- **Working data**
Segment Open
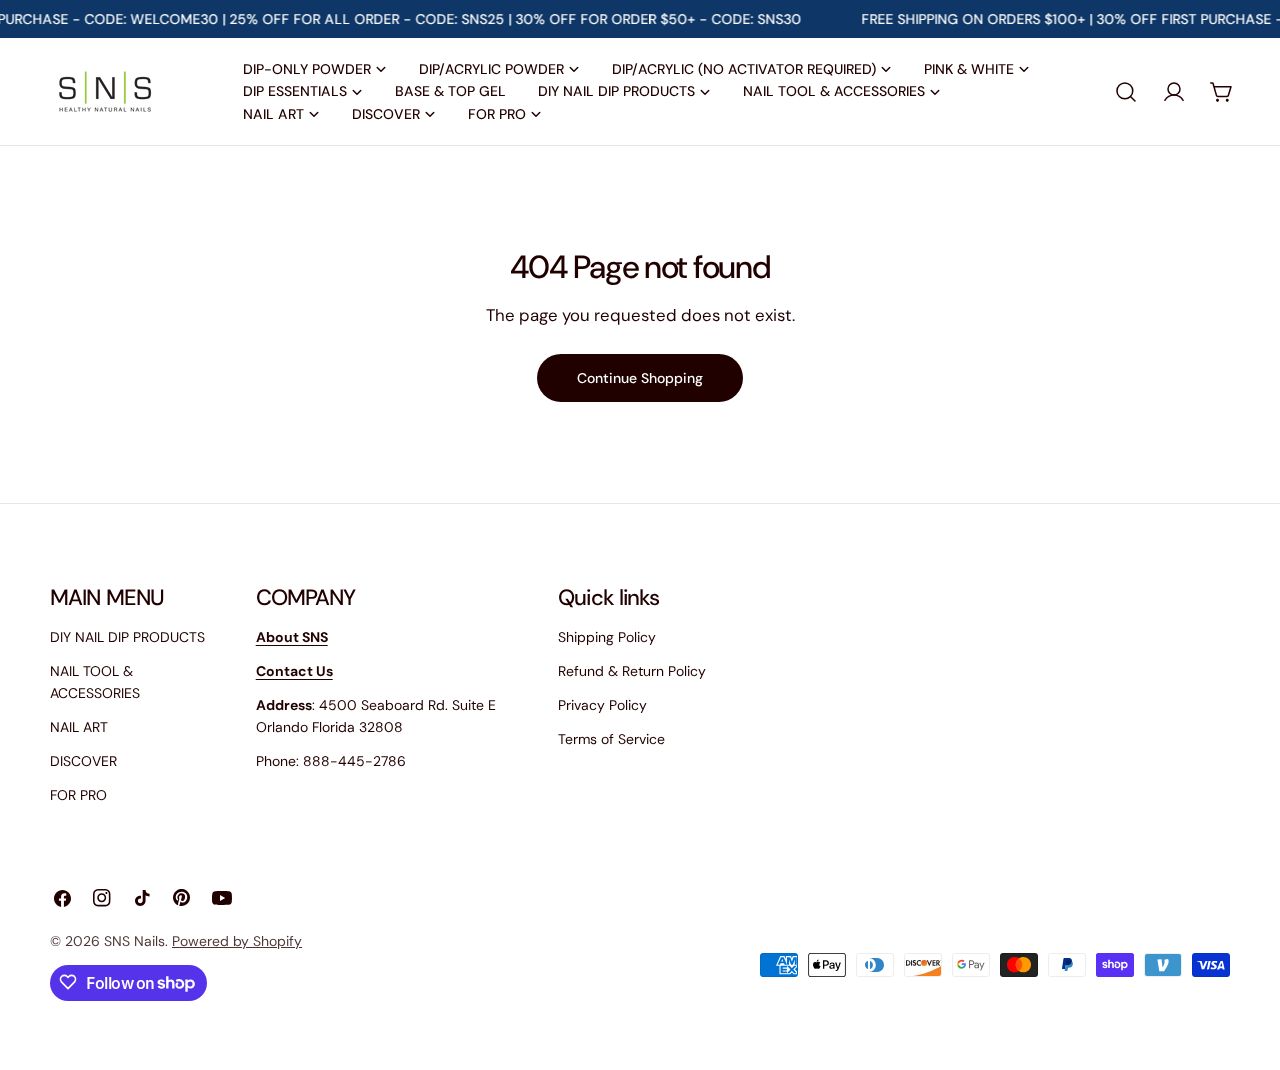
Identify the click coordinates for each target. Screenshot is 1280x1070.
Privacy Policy (602, 705)
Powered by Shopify (237, 941)
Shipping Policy (607, 637)
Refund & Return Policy (632, 671)
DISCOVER (83, 761)
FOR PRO (78, 795)
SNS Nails (134, 941)
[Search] (1126, 92)
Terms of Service (611, 739)
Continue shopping (640, 378)
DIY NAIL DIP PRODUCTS (127, 637)
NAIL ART (79, 727)
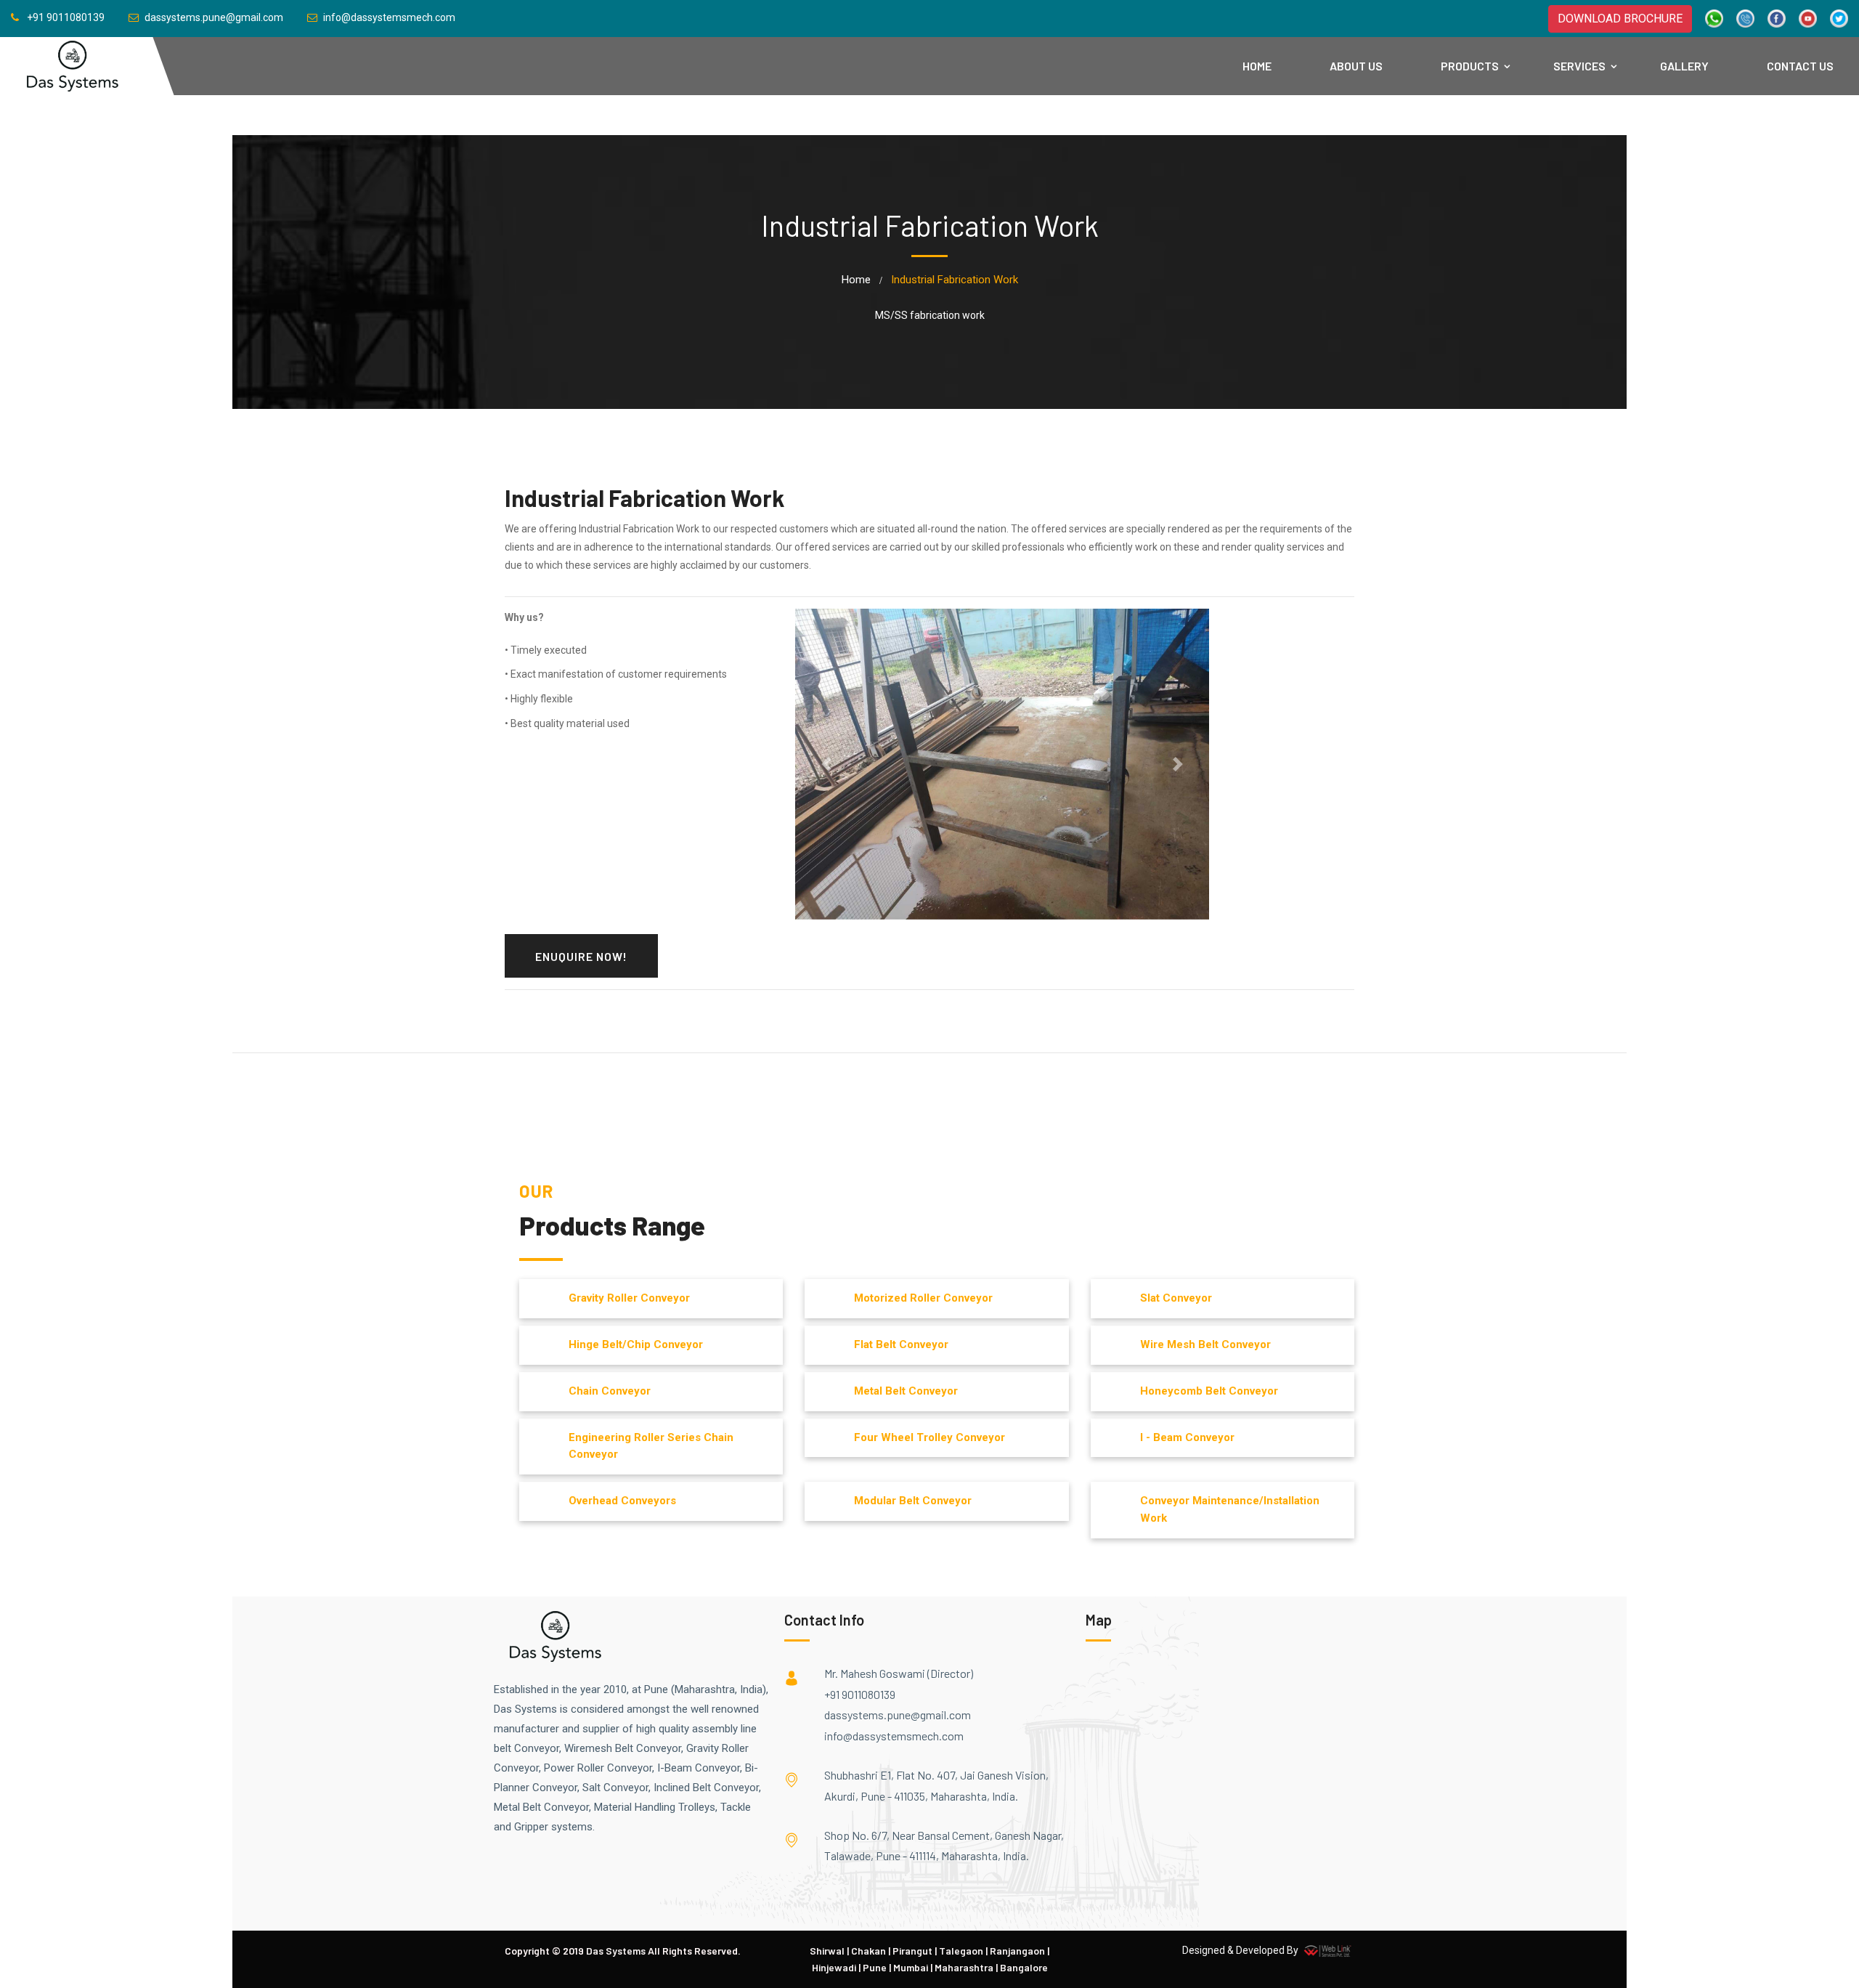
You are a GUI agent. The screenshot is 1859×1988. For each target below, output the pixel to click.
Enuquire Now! (581, 956)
Segment Closed
- **Task statement**
Please write out the lines above, beginning at the line with "[Search] (1126, 92)" and ending at the last line of the records, exactly as they appear and without pictures.

- **Written reply**
[Search] (1126, 92)
Terms of Service (611, 739)
Continue shopping (640, 378)
DIY NAIL DIP PRODUCTS (127, 637)
NAIL ART (79, 727)
You are a GUI agent. The screenshot is 1859×1988. For each target below, output the pixel to click.
Enuquire Now! (581, 956)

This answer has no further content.